The new CBC has a new definition of this and Youtube videos talk about 75' as a maximum (note this is different than maximum travel distance). I cannot find it in Chapter 10 of the code. Can anyone shed some light on this? Thank you.


----------



## RLGA (Feb 8, 2017)

Not a new definition, but a revised definition. The common path of egress travel has always been a part of the IBC.

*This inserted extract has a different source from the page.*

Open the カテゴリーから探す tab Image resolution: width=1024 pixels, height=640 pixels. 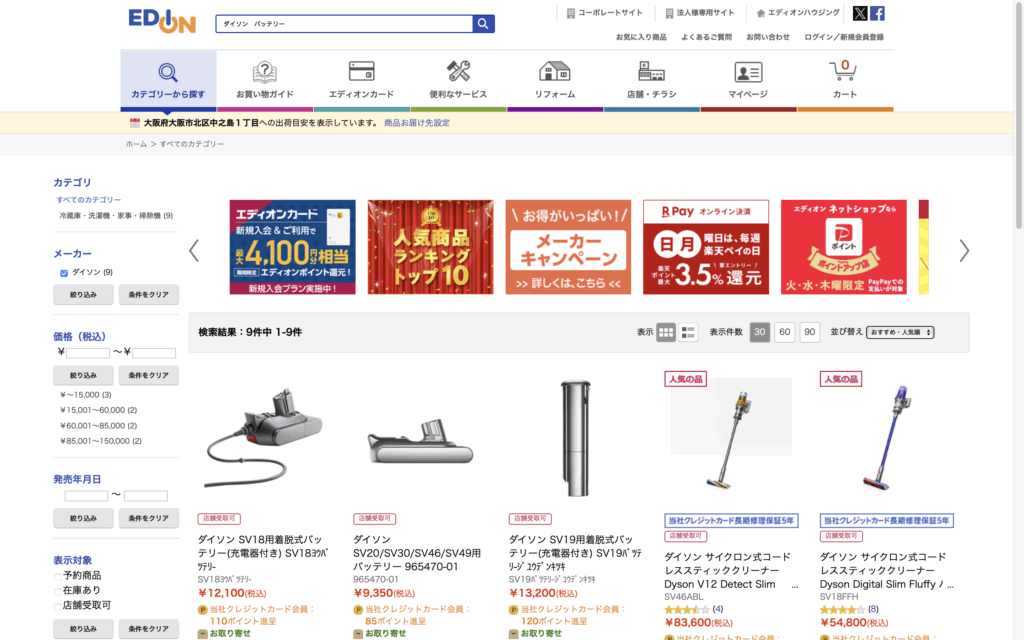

See CBC Section 1006.2.1 and Table 1006.2.1.


----------



## CityKin (Feb 8, 2017)

2009 IBC 1014.3
1015 IBC table 1006.2.1


----------



## cda (Feb 8, 2017)

From one of the wise persons::


http://www.specsandcodes.com/articles/code_corner/The Code Corner No. 29 - Travel Distance.pdf


----------



## Robert (Feb 8, 2017)

Perfect, thank you.


----------



## ADAguy (Feb 8, 2017)

Ron, are you still publishing this newsletter?


----------



## cda (Feb 8, 2017)

He is published!! Moving up:


https://www.amazon.com/Applying-Building-Code-Step-Step/dp/1118920759


http://www.specsandcodes.com/articles/default.html


----------



## RLGA (Feb 8, 2017)

As cda pointed out, I took a break to publish the book. Now that I'm done with the book, I will get back into writing the articles again. Initially, my plan is to rewrite the old articles to update them to the current codes. However, I've been so busy that I haven't found a break long enough to get myself back into writing mode again. I'm getting there, though.


----------



## JBI (Feb 9, 2017)

Ron, I read the article cda posted. Nicely done Sir.


----------



## RLGA (Feb 9, 2017)

JBI said:


> Ron, I read the article cda posted. Nicely done Sir.


Thanks


----------